Since then I've wanted to do another step challenge and see it through to the end (I'm pretty sure my team had won on the basis of my effort alone, but I started in Stettler before I found out). But there's really nobody I can challenge or would want to do a step challenge so I felt quite jealous that a friend of mine working in another hospital told me that her work place is doing a site-wide "Biggest Loser" style challenge. I know for a fact that nobody I work with would be up for organizing or doing this challenge: they all shudder whenever I suggest that they come along to the gym with me.

When my brother broke up with his girlfriend and offered to sell me his iPod Nano that she had given him for a Christmas present, I jumped at the chance. It has a built in pedometer which syncs with the Nike+ Active WEBSITE that presents you with about 20 goals. The goals are accomplished by steps taken, but in a more tangible way instead of "YOU MUST WALK THIS MANY STEPS OR ELSE YOU LOSE." it's more like "If you walk 6000 steps you've walked off a donut." Or walked up a ten story building.

Which is great if you've eaten a donut that day.

For a lot of self motivated people who get out and run, swim, or lift weights every day this might not seem like a challenge, perhaps a bit tedious or redundant? Or perhaps it might feel too restrictive in terms of activity: what are swimmers supposed to do? However, for those people who have never or have struggled to make physical exercise a part of their lifestyle this might be the incentive to start and/or keep going with that sense of fun and accomplishment as they walk off a burger and fries, or walk up Mount Everest.
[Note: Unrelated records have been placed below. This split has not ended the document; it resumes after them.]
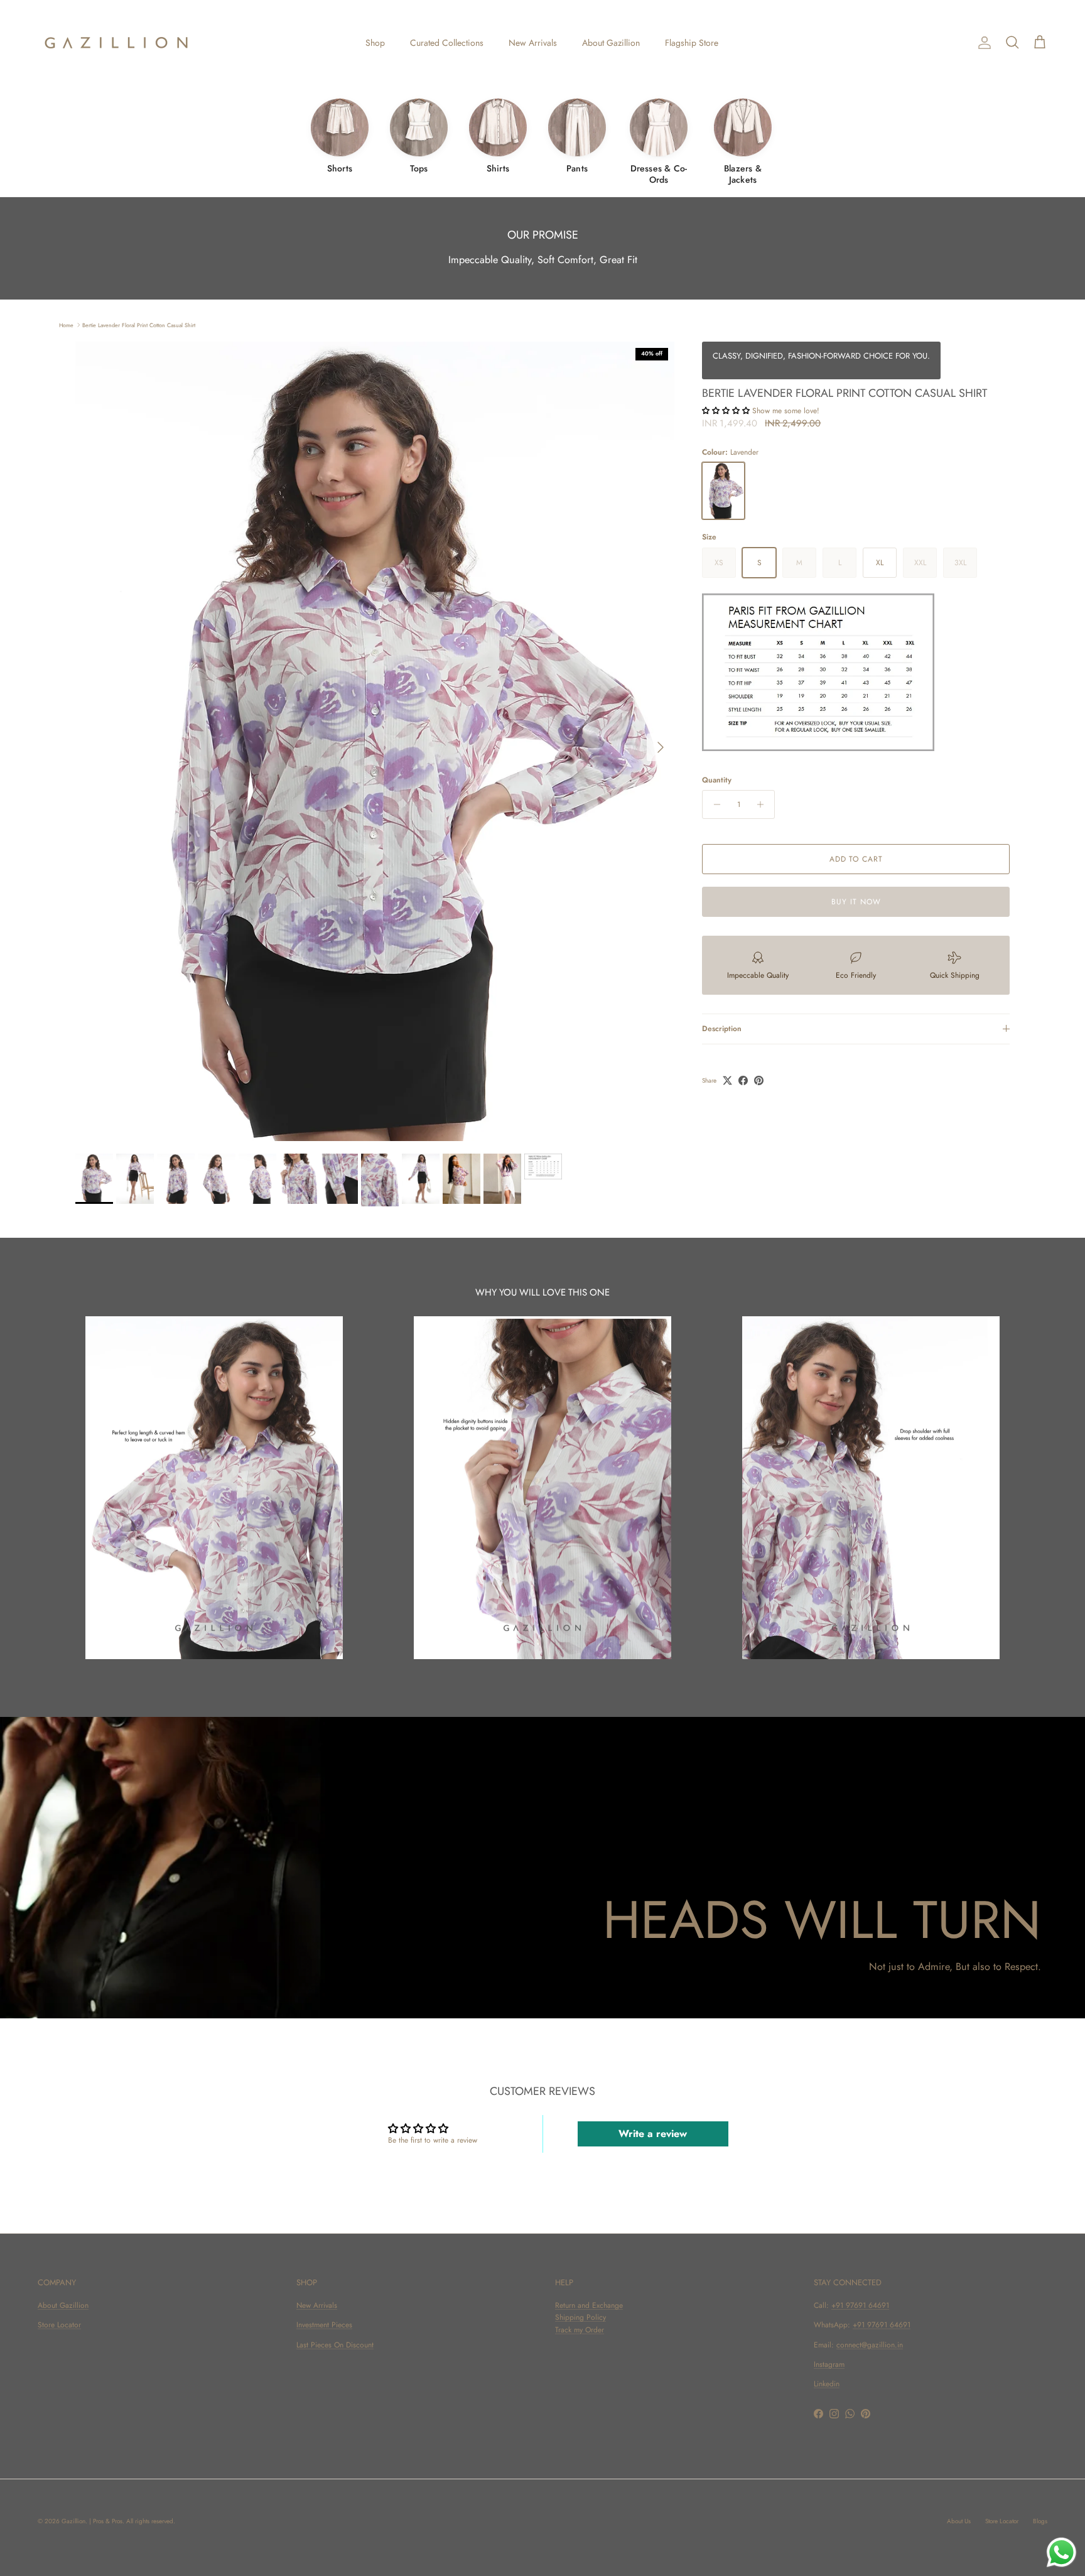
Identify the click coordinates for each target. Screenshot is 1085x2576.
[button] (726, 410)
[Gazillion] (116, 43)
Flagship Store (691, 42)
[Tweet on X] (727, 1080)
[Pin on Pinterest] (759, 1080)
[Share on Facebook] (743, 1080)
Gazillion (73, 2521)
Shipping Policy (580, 2317)
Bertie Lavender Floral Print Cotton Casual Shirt (138, 324)
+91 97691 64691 (860, 2305)
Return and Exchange (589, 2305)
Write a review (652, 2133)
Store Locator (59, 2324)
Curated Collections (446, 42)
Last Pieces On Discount (335, 2345)
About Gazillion (611, 42)
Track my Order (579, 2329)
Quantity (716, 779)
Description (722, 1028)
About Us (959, 2521)
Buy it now (856, 901)
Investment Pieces (324, 2324)
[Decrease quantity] (714, 804)
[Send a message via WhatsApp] (1061, 2552)
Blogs (1040, 2521)
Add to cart (856, 859)
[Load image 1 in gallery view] (375, 741)
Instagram (829, 2364)
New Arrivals (533, 42)
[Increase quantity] (763, 804)
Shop (375, 42)
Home (66, 324)
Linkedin (826, 2383)
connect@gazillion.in (869, 2345)
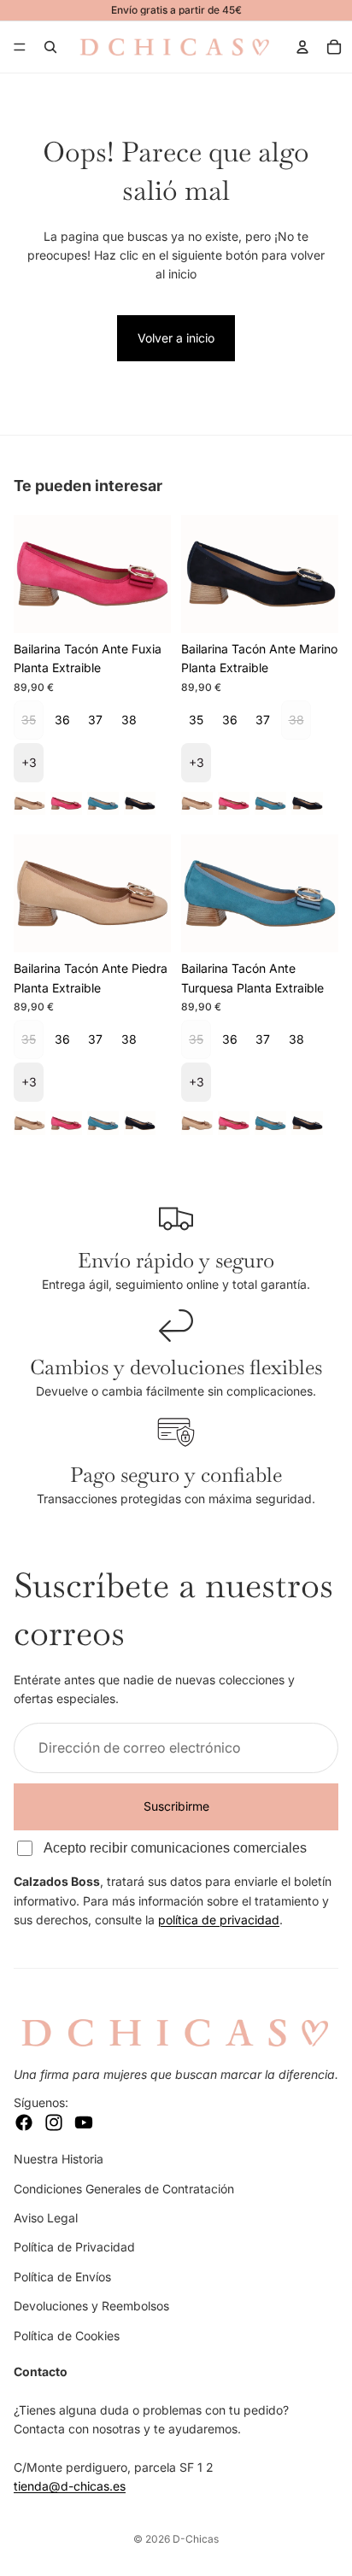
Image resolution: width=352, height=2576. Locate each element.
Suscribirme (176, 1806)
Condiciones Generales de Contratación (124, 2188)
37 (95, 719)
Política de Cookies (67, 2334)
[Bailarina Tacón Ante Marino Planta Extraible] (139, 803)
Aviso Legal (46, 2217)
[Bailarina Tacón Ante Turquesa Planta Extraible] (103, 803)
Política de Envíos (62, 2276)
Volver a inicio (176, 338)
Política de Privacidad (74, 2246)
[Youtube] (83, 2122)
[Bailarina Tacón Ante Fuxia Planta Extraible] (66, 803)
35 (196, 719)
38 (129, 719)
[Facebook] (24, 2122)
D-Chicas (196, 2538)
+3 (29, 762)
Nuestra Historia (58, 2159)
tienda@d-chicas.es (70, 2486)
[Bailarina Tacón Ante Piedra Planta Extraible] (29, 803)
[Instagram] (54, 2122)
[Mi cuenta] (302, 47)
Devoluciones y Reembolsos (91, 2305)
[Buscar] (50, 47)
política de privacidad (218, 1919)
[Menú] (19, 47)
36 (62, 719)
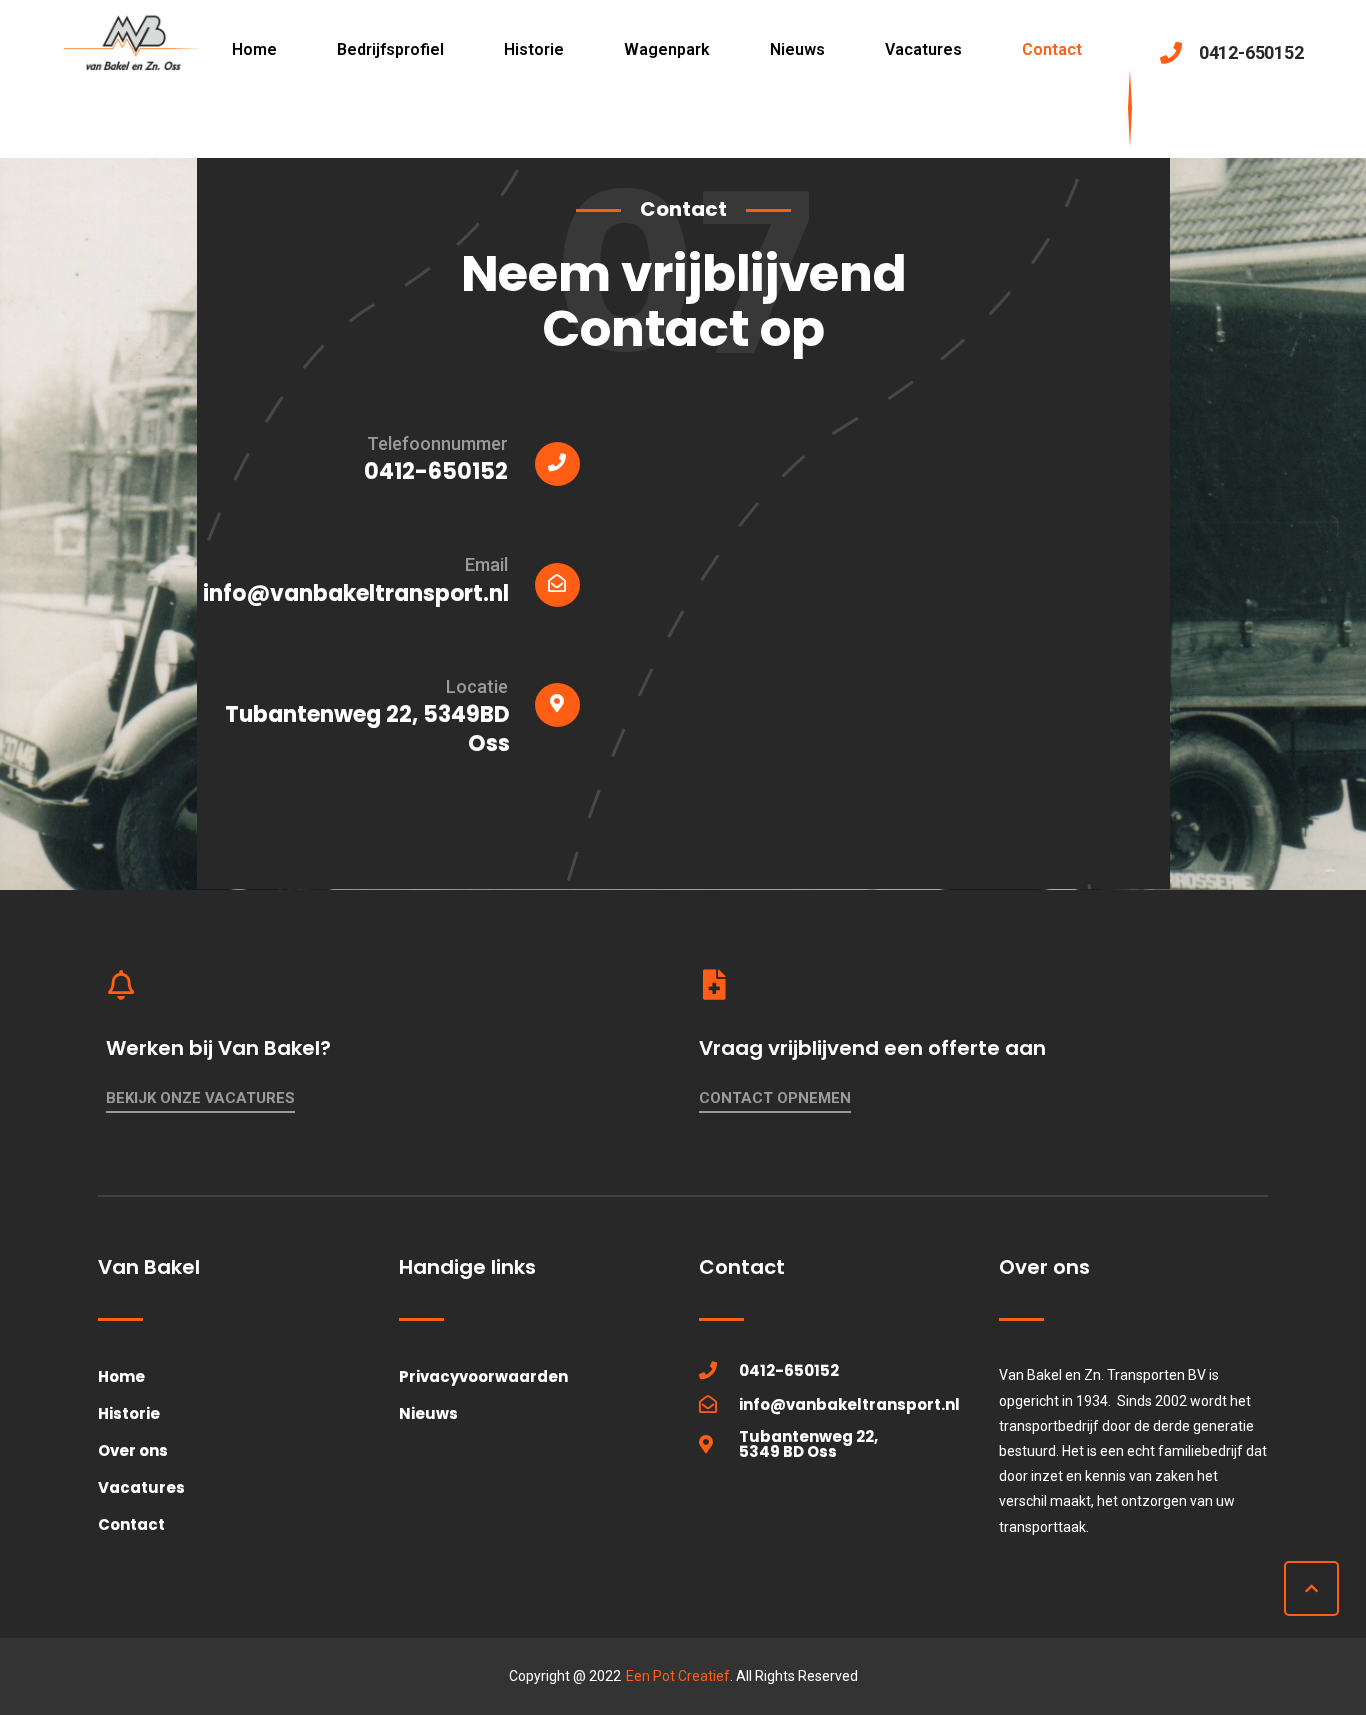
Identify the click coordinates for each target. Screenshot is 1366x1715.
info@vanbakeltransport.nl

For myself, I'm somewhere in the middle. I'm active but sometimes I need that extra little incentive after a string of night shifts or after a hard day at work. I have to say it's an odd feeling to walk off a donut or hot dog that I've never eaten, or walk up a building I will never see, but a step challenge usually brings out a little bit of my competitive nature. I like to walk, I like to walk fast, and I walk every day at work. And it's rather amusing to have my co-workers ask me why there's an iPod strapped to my ankle.

It's also interesting to note that following my explanation they aren't shuddering at the thought of exercise. They're even asking me how many steps I've walked that day!

I've completed about 5 goals now on the Nike+ Active challenge. Right now I'm working on walking off that burger and fries I never ate. Who would have thought that you would need 2 days of walking to get rid of that?